Regardons les choses en face: est-il normal que la capitale d’un pays officiellement bilingue, au voisinage de l’Outaouais, région majoritairement francophone, soit officiellement anglophone? Comme toutes les capitales du monde, Ottawa est une vitrine. Pour ce, elle reçoit beaucoup d’argent des instances fédérales – et également ontariennes – pour être continuellement embellie, pour accueillir des équipements publics, pour attirer des visiteurs.
La Belgique et le Nouveau-Brunswick sont des États officiellement bilingues. Leurs capitales respectives, Bruxelles et Moncton, sont officiellement bilingues. C’est la normalité des choses. Tant que ce ne sera pas le cas à Ottawa, le français restera une langue de seconde zone. Brrr!
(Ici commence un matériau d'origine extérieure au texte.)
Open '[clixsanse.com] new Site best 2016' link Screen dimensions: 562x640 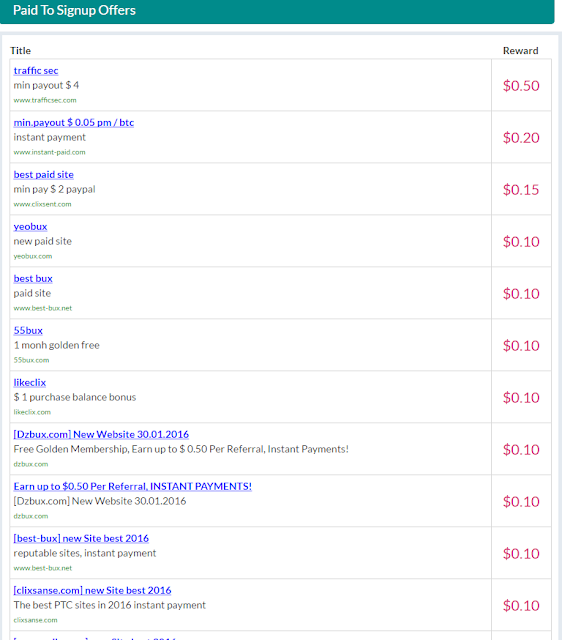(x=92, y=590)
Un petit exemple. De passage récemment à Ottawa, j’ai eu l’audace, l’inconscience, appelez ça comme vous voudrez, de m’adresser en français à deux employées de la LCBO, l’une dans la cinquantaine, l’autre dans la vingtaine. Si elles avaient pu me lancer des bouteilles à la figure, je serais sûrement défiguré aujourd’hui. Le ton glacial de leurs réponses a dû faire tomber de plusieurs degrés la température ambiante du magasin.
Pourtant, le LCBO (Liquor Control Board of Ontario) est un organisme public relevant du gouvernement ontarien. Et nous étions à Ottawa et non dans une lointaine bourgade perdue au fin fond des bois. Si la ville d’Ottawa, capitale du Canada, ne donne pas l’exemple, pourquoi alors les entreprises commerciales, publiques et privées, se décarcasseraient-elles pour satisfaire, sur son territoire, une clientèle parlant français?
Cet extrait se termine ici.